Overall, the group presented three papers. One by Shuster, another by Ortolano, and a third presented by Geller, Ortolano and Avery.
“When I take my students, to not only this conference but other conferences or the Air Force Research Base, I’m always proud to take my USU students,” Geller said. “They are immediately recognized as responsible, respectable, mature graduate students, which you don’t always find in graduate students. We have this reputation of having honest, mature, reliable, good engineers. The character of our students is the best.”
Besides the educational value that the conference offers, attendants find a certain benefit in networking.
Geller has been attending the conference, almost every year for 13 years. He said each year he sees old associates from his time at NASA/Johnson Space Center and the Charles Stark Draper Lab. The first thing he does is introduce his students to these associates and potential employers.

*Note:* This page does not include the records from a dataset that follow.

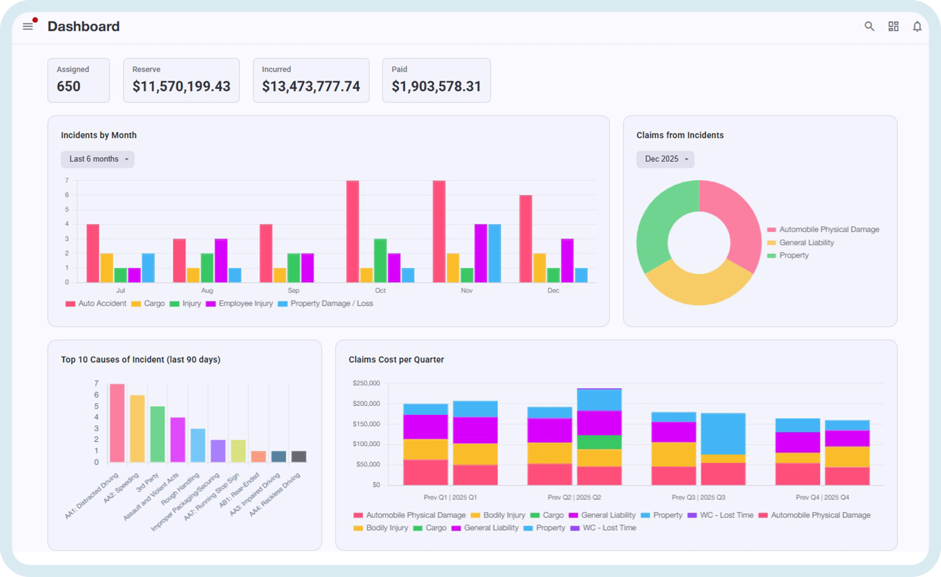View notifications via the bell icon
The image size is (941, 577).
pyautogui.click(x=917, y=27)
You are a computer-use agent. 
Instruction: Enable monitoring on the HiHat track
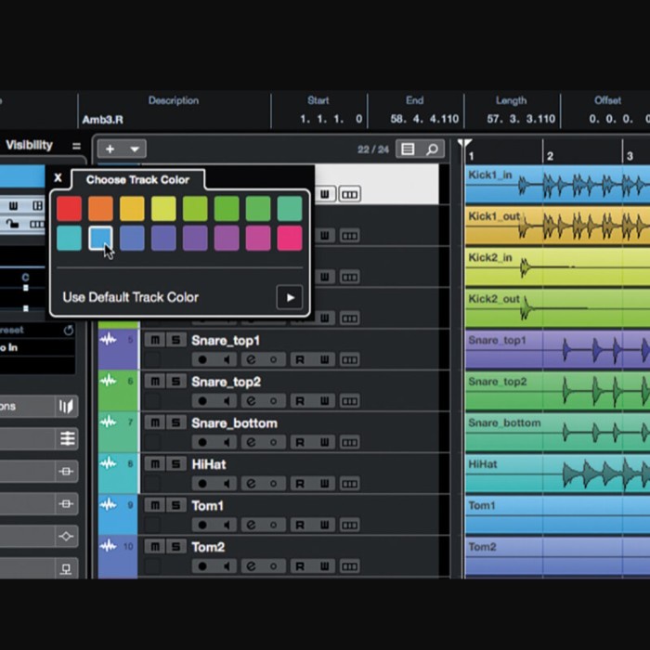[x=228, y=484]
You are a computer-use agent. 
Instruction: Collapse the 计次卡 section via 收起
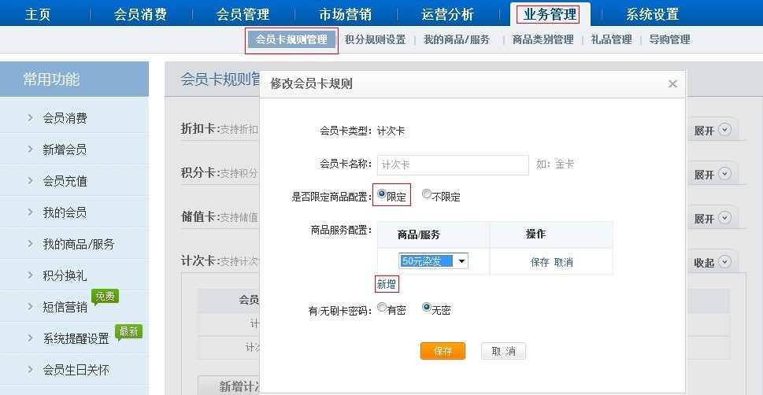[712, 262]
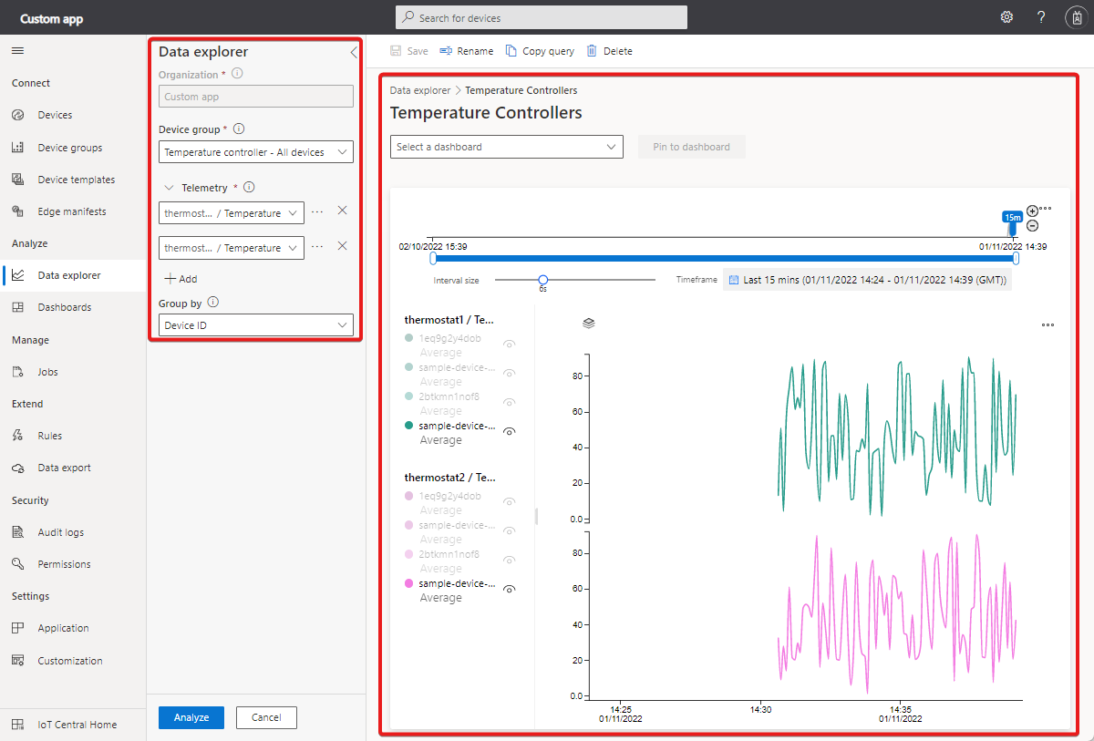Collapse the Data explorer panel arrow
1094x741 pixels.
pos(354,53)
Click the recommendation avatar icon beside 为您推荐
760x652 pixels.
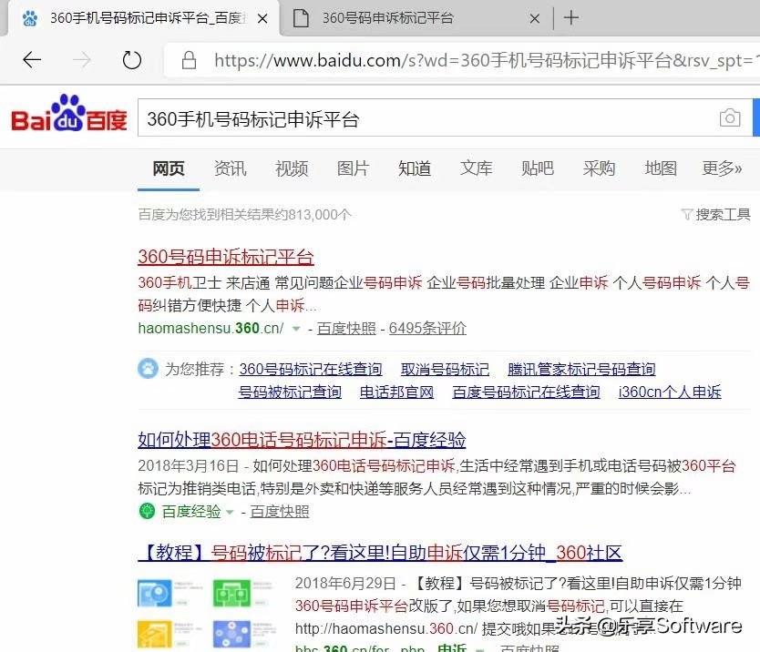point(147,368)
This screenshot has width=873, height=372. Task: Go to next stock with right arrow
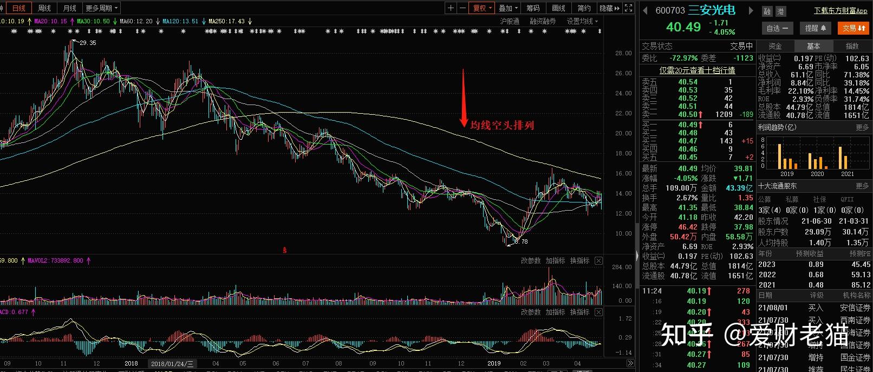tap(751, 10)
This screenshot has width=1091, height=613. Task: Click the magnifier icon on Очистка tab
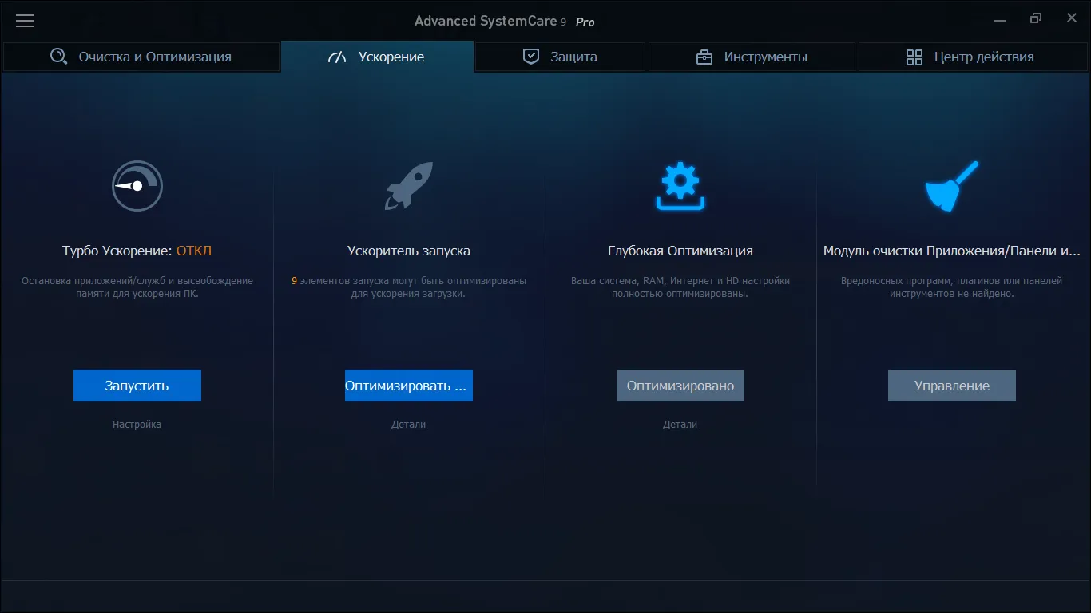[59, 57]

This give the students the opportunity to talk about their research and network for jobs.
Geller said, “That’s about half the value of going to the conference. We have these informal meetings before the official presentations and after, where we just sit around and (make those connections).”
Bhatia said the group’s main purpose is to represent USU and meet people.
“Having a paper is icing on the cake,” he said.
Bhatia said he was able to meet other researchers at the conference who are interested in his research.
Shuster also mentioned the benefits from the conference and the recognition for his paper.
“This really starts my network,” he said. “Now I have a few contacts. It puts me on the radar for the people that were there.”
Though Shuster’s paper is different from his current thesis research, this recognition is certain to give him a boost in his future endeavors.